The point raised by reader Jeremy Pereira is that this broad approach is potentially unsafe. Specifically, it does not provide ‘async signal safety’. What does that mean?

The code above uses Foundation’s signal() function to register a block which will be run when a specified signal — in this case, SIGINT — is received. The block has a single parameter, the integer value identifying the signal that triggered its execution. I know it’s SIGINT, so I’ve used an underscore to ignore the input value. It writes a polite message string to the STDERR output and exits. The exit() function is passed the standard return code for ctrlc, 130.

That seems straightforward, but there’s a problem: if the asynchronously called block calls a function that had just been called by the pre-empted code, there’s a very strong risk of intermingling data in a bad way. Here’s how the Linux signal safety man page puts it:

“Suppose that the main program is in the middle of a call to a stdio function such as printf() where the buffer and associated variables have been partially updated. If, at that moment, the program is interrupted by a signal handler that also calls printf(), then the second call to printf() will operate on inconsistent data, with unpredictable results.”

This is because printf() is not ‘re-entrant’: it can’t be interrupted in the middle of its execution and safely be called again before its previous invocations complete execution. This is because both calls work with the same static data allocation established by the first call. They are not independent.

“Ensure that (a) the signal handler calls only async-signal-safe functions, and (b) the signal handler itself is re-entrant with respect to global variables in the main program,” advises the man page.

My code doesn’t explicitly use printf() and works only with constants, so you might think that’s OK. But the thing about re-entrancy is that it’s dependent on all the calls that the function being considered makes. A function is only re-entrant if the functions it calls are re-entrant. And the functions they call are re-entrant. And the functions they call are re-entrant… and on and on.

Most functions in a program work with and modify global data, or use statically allocated data structures, so there’s a very good chance they are not re-entrant.

My writeToStderr() function doesn’t call Swift’s print() function, but that’s a common call for a Swift programmer to make in this context. Does print(), deep within its code, call printf()? If it does, it will not be re-entrant and therefore shouldn’t be called in a signal handler. In any case, my code is doing string interpolation, so it’s not a straightforward case of ‘write out static string’. Jeremy is rightly concerned that a programmer might take my example and add to it print(), printf() or some other function that isn’t re-entrant.

Async-signal safely is limited. The POSIX Unix compatibility standard specifies only 191 functions that ought to be async-signal safe. Darwin, macOS’ Unix core, aims for conformance with the Unix 03 standard, but it’s not completely POSIX compliant.
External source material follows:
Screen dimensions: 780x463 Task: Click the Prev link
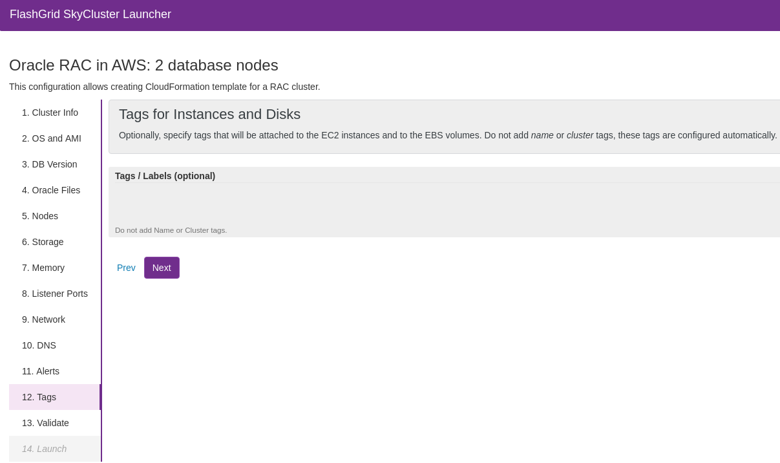point(126,268)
exit() is supposed to be compliant and probably is in Darwin. writeToStderr() uses the Foundation framework’s FileHandle.standardError.write() function to output the received string after first converting it to data. Does that use the async-signal safe write() function? Even if it does, is Darwin’s version of write() actually async-signal safe, as POSIX mandates, or one of Darwin’s functions that aren’t POSIX compliant?

You see the problem…

Is there a solution? Apple’s recommended, but caveated, approach is to use Grand Central Dispatch to brush the problem under the carpet. CGD provides a special, signal-oriented event source which you can hook up to a dispatch queue, including the main queue. You them provide a handler for those signals if and when they arrive:

// Make sure SIGINT does not terminate the application
signal(SIGINT, SIG_IGN)

// Set up a SIGINT-specific signal dispatch source, feeding the main queue
let sigintSource = DispatchSource.makeSignalSource(signal: SIGINT, queue: DispatchQueue.main)
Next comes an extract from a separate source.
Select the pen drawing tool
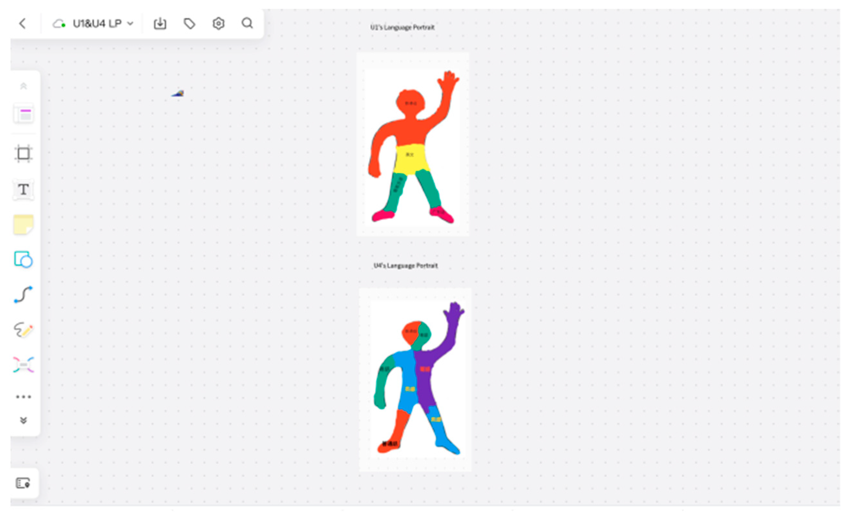The width and height of the screenshot is (851, 515). (23, 330)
// Add the event handler to the source
sigintSource.setEventHandler {
    writeToStderr("\(BSP)\(BSP)\rimageprep interrupted -- halting")
    exit(EXIT_CTRL_C_CODE)
}

// Start the event flow
sigintSource.resume()

The downside to this approach is its asynchronicity: events are queued, whereas event handlers set up using signal() are synchronous: they’re called immediately. Says Apple:

“Signal dispatch sources are not a replacement for the synchronous signal handlers you install using the sigaction() function. Synchronous signal handlers can actually catch a signal and prevent it from terminating your application. Signal dispatch sources allow you to monitor only the arrival of the signal. In addition, you cannot use signal dispatch sources to retrieve all types of signals. Specifically, you cannot use them to monitor the SIGILL, SIGBUS and SIGSEGV signals.”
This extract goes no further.